Why use regularization to reduce over-fitting I'm having trouble understanding why should we use regularization for over-fitting when we can simply reduce the number of order to our polynomial function? Is it because it saves us time from having to come up with a polynomial function of lower order? For linear regression most of the work in figuring out a fit comes from figuring out our coefficients b0, b1, etc which we can simply find with a closed form equation(sometimes known as the normal equations). If we use regularization we have to come up with a lambda that makes sense. Please give me some example or insight on the benefits of using regularization.
 A: It is true that polynomial regression makes it far easier to overfit than OLS linear regression, but in certain settings even OLS linear regression can overfit. Suppose that we have 2 observations and 1 variable. Two points determine a line so we will have a perfect fit with all 0 residuals, but we will be overfitting this data and performance will be relatively poor on an independent test set. The plot below shows this.

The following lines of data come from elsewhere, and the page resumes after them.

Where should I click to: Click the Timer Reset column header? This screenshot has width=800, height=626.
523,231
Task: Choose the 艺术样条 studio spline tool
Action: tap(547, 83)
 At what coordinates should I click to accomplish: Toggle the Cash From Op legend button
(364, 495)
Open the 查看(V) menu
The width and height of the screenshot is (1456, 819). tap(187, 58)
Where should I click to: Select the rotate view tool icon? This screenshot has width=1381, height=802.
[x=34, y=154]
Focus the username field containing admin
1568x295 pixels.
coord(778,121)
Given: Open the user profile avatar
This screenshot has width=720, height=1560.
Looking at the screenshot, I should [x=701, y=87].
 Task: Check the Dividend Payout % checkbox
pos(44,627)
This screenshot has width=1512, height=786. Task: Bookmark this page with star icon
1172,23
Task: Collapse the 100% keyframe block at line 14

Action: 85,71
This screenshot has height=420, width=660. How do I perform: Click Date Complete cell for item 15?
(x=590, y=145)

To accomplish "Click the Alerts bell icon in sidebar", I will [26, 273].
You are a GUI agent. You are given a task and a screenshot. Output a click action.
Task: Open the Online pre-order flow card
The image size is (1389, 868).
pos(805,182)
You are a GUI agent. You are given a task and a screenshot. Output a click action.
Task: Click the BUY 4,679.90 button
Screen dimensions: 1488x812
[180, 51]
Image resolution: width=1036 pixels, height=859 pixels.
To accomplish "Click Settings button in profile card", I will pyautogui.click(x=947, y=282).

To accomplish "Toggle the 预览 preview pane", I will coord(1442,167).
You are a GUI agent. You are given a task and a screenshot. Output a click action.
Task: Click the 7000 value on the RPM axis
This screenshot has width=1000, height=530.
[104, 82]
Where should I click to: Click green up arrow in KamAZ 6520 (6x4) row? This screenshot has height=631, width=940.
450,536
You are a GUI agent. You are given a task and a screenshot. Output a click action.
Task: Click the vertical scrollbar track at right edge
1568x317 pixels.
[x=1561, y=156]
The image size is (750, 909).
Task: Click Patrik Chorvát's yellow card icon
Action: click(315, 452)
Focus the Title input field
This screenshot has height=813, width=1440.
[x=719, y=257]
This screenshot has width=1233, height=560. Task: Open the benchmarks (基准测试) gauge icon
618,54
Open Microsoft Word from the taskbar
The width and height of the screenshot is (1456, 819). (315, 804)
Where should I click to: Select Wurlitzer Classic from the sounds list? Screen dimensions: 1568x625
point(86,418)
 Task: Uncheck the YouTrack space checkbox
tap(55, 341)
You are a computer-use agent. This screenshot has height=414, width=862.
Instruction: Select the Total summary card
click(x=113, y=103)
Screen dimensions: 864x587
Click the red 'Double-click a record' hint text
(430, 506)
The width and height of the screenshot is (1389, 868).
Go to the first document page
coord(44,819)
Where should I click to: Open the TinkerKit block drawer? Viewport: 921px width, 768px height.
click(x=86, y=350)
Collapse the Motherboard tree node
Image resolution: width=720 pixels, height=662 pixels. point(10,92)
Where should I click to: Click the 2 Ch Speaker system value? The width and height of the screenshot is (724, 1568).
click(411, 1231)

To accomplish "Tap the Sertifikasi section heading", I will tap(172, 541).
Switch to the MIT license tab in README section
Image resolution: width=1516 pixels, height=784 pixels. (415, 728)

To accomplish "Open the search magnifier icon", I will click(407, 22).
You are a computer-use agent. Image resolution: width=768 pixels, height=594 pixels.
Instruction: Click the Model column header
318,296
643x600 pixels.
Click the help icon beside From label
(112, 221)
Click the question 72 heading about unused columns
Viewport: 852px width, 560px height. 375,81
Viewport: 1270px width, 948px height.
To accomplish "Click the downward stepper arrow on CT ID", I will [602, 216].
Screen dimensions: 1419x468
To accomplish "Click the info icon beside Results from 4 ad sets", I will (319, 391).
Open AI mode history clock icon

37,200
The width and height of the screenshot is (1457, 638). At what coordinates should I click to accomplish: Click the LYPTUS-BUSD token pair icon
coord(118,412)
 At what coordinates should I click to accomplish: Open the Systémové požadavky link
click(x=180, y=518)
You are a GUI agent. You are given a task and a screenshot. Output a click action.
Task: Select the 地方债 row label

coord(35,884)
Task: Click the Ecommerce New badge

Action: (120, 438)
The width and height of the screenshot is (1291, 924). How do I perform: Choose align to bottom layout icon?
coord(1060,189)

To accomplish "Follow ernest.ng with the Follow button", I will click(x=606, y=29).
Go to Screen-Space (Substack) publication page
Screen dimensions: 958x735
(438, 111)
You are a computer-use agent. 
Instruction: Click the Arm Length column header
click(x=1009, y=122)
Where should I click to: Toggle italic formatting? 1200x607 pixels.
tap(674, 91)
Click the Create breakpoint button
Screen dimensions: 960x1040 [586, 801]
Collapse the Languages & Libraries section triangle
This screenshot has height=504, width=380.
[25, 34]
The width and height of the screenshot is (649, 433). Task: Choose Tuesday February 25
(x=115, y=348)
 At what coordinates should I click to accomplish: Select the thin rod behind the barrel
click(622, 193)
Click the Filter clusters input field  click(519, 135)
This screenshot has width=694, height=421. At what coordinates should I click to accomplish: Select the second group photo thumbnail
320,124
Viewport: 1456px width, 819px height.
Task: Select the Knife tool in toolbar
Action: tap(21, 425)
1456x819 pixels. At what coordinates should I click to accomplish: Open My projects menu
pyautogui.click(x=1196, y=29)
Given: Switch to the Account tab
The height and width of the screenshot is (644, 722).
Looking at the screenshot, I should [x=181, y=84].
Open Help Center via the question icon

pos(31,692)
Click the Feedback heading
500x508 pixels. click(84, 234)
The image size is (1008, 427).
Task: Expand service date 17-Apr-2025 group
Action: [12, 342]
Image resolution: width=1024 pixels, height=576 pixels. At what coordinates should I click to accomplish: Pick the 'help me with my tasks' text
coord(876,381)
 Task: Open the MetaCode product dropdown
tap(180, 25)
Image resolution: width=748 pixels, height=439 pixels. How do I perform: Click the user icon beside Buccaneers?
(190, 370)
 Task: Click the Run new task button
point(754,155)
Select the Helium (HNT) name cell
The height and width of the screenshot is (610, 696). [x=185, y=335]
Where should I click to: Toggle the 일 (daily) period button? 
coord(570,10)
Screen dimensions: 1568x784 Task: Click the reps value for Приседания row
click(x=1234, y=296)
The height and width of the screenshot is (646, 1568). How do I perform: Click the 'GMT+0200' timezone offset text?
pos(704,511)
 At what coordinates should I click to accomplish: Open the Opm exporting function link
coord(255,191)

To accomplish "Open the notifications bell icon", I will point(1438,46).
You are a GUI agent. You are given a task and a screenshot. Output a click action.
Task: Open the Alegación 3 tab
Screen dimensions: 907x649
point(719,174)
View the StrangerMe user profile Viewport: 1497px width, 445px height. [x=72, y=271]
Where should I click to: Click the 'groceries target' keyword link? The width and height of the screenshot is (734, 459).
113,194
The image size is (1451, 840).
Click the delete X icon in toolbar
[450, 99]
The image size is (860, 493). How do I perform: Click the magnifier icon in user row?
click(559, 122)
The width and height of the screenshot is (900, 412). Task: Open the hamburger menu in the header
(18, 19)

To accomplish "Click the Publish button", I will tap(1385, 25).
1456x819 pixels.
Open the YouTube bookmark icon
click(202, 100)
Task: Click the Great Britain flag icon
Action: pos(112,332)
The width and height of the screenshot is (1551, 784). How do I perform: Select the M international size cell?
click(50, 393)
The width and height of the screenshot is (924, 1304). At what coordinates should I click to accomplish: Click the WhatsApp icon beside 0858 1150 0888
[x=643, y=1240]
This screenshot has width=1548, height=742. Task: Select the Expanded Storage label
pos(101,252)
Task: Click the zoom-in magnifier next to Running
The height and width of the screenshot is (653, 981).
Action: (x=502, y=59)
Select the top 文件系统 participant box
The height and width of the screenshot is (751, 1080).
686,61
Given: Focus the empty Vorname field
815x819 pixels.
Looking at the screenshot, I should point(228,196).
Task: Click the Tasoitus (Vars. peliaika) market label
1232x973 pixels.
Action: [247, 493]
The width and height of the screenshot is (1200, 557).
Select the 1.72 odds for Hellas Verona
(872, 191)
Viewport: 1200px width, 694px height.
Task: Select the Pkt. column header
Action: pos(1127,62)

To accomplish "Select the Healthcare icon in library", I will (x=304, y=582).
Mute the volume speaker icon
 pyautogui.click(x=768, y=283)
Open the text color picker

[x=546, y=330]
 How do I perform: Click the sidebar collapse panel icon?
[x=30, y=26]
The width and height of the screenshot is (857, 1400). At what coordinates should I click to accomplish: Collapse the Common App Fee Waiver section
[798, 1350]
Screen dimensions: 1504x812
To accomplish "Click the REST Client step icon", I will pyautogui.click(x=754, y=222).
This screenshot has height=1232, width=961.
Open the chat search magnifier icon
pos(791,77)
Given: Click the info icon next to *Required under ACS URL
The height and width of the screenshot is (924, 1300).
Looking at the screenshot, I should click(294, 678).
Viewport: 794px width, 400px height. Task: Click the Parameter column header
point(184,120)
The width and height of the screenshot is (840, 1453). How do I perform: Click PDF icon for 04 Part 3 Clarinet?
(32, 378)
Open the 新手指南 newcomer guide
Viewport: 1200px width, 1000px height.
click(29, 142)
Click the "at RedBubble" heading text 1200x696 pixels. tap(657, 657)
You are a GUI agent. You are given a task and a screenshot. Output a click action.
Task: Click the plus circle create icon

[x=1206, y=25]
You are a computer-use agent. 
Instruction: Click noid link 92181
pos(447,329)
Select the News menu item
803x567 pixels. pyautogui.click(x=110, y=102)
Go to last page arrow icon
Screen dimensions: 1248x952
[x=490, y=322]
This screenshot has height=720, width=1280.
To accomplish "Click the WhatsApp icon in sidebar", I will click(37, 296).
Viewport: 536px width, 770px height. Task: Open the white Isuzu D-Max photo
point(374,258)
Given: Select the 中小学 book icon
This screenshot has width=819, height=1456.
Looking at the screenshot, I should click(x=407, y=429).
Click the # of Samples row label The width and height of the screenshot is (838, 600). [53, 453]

The red line is fit only to the two black points and perfectly fits them. The blue line is fit to all of the data. The blue line has non-zero residuals, whereas the red line does not (meaning that the blue line has non-zero training MSE whereas the red line has 0 training MSE) but by looking at the graph we can see that the MSE of the red line with respect to the other points is much larger than the MSE of the blue line. Remember that in practice we would compare these two models via either the cross-validated MSE or the MSE evaluated on an independent holdout set.
The moral of the story is that as the dimensionality of the data increases, so does the ease of overfitting. This is why we sometimes want models that are even less flexible than OLS linear regression, which is where things like ridge regression and the lasso come in. Because they have the regularization parameter there are fewer models possible, meaning that the flexibility of the fit is reduced. This in turn reduces the variance of the fit, and although the bias may be increased, the net result can often be a smaller test MSE.